特別対談 保阪正康×福田和也
金持ちになることは幸福なのか、不幸なのか

週刊現代 プロフィール

福田 もともとは米相場で財をなした人で、後に山種証券を作り、山種美術館を設立しました。高等教育を受けていない人ですが、優れた審美眼の持ち主で、まだ無名だった頃の速水御舟などの日本画をいち早く買っています。

 あとは、石橋正二郎(ブリヂストン創業者)が設立したブリヂストン美術館も良い絵がそろっています。

保阪 絵画のコレクションでは山種と石橋が双璧をなすわけだ。

福田 一方で、カネにあかせて高い絵を買いあさり、顰蹙を買ったのが大昭和製紙(現・日本製紙)社長だった斉藤了英。バブル期に100億円以上を出してゴッホやルノアールの絵画を買った挙げ句、「死んだら棺桶に入れて一緒に焼いてくれ」なんて嘯いたものだから、世界中の美術愛好家から「文化遺産を灰にするつもりか」と批判された。

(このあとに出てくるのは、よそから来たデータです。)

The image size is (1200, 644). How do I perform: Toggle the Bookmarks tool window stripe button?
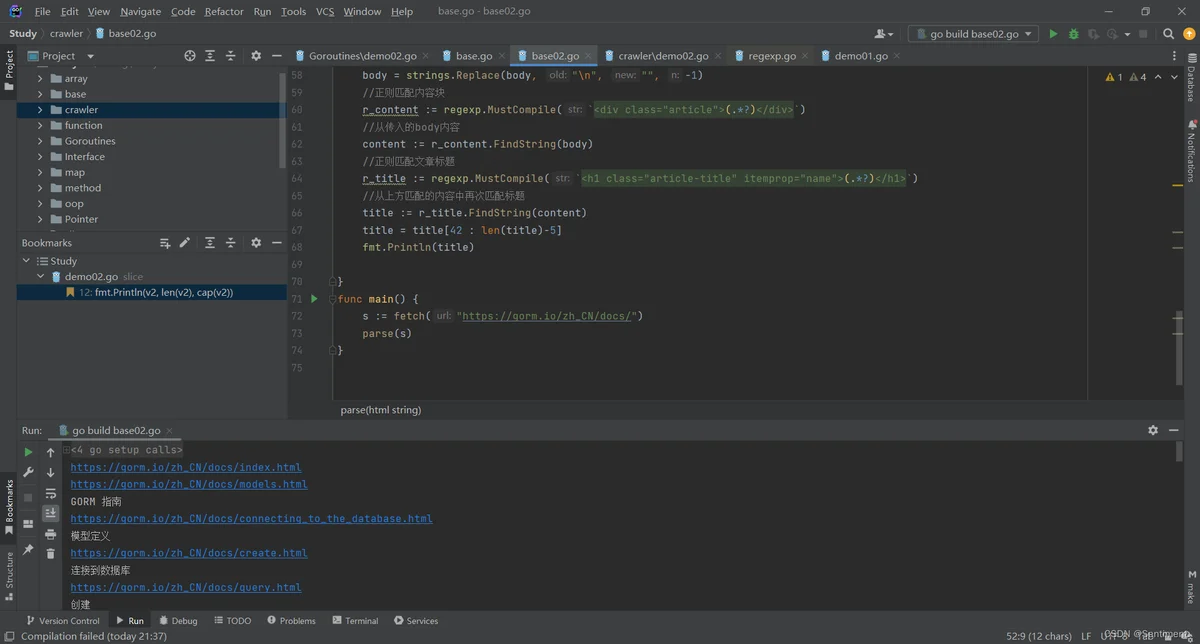point(9,505)
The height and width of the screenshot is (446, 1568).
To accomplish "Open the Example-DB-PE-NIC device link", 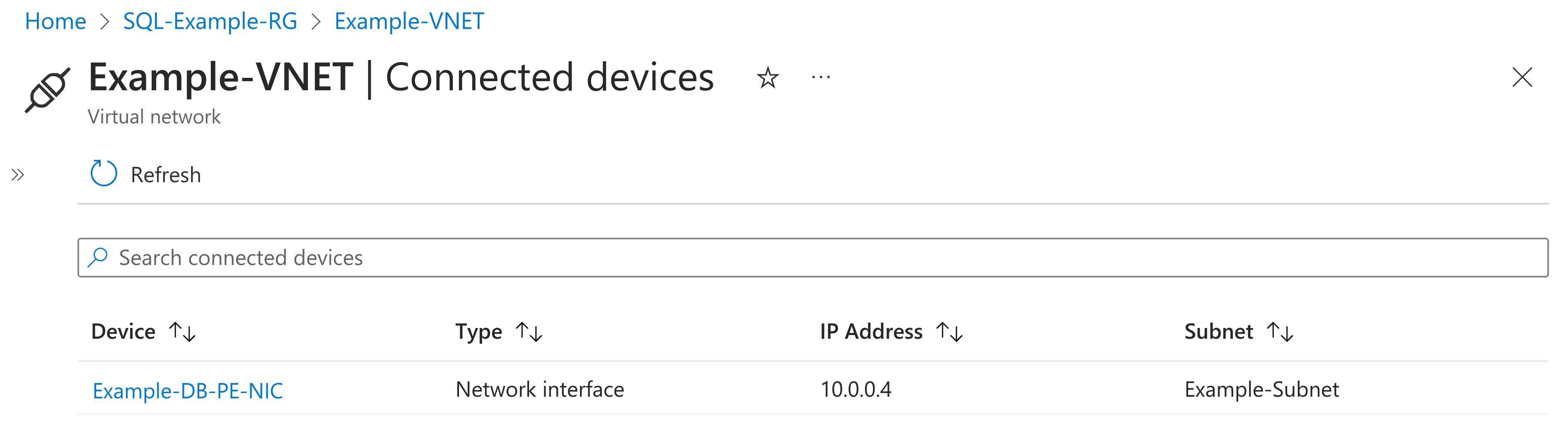I will 188,391.
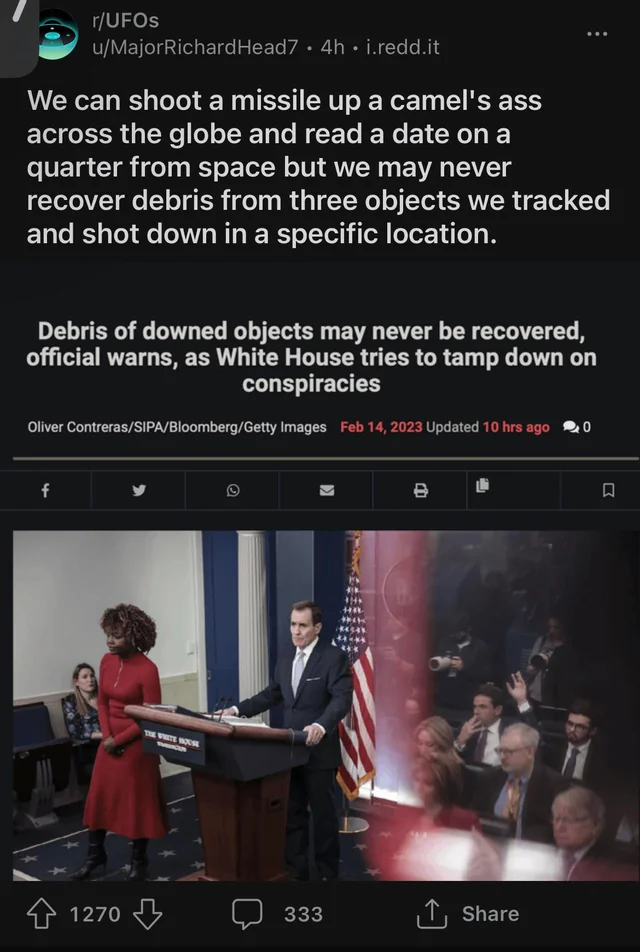Screen dimensions: 640x952
Task: Click article headline about downed objects debris
Action: coord(311,357)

 美術品のコレクターとして忘れてはいけないのが福富太郎(キャバレー『ハリウッド』経営者)ですね。僕も見せてもらったことがあるのですが、藤田嗣治などの名画が揃っています。

保阪 彼はキャバレーを大衆化させた人ですね。経営する『ハリウッド』は最盛期には全国に100店舗くらいあって、高度成長期のサラリーマンを相手に安い料金で酒と女を提供した。

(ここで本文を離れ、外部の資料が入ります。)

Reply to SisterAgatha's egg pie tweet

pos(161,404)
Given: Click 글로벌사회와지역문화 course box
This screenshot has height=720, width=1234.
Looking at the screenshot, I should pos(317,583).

福田 彼がうまかったのは、子どもを持つホステスさんも安心して働けるようにと、店の近くに託児所を用意したことですね。

保阪 あの当時は、女性ひとりで稼ぐ手段がほとんどなかった時代で、そこを引き受けてくれたのが福富さんだった。昔の経営者にはそういう志がありました。

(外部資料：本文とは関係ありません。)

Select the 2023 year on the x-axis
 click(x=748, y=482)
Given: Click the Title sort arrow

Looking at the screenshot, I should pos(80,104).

 鹿島守之助(鹿島建設元社長)も面白いですよ。あまり知られていませんが、鹿島は出版事業で文化向上に寄与したいと言って、『鹿島研究所出版会』を設立した。建築やデザインの本が多いですが、『日本外交史』など、外交関係の貴重な資料も出版している。

正しいお金の使い方

福田 鹿島はどこの書店も自分たちの本を置いてくれないからと、八重洲ブックセンターを作ったんです。だからあそこには現在でも鹿島コーナーがある。

 また、モータースポーツを日本に広めたという意味では、本田宗一郎はすごいと思います。F1に参戦して初めて優勝したレースの後、宗一郎はクルーを日本料理店に集めて「ありがとう。これで俺は本望だ」と語ったとか。会社を大きくするというより、とにかく一番、速いクルマを作りたいという執念があった。

保阪 息子に後を継がせなかったというのも、本田宗一郎らしいですね。毛並みなんか関係なしに、実力のある人間を登用する。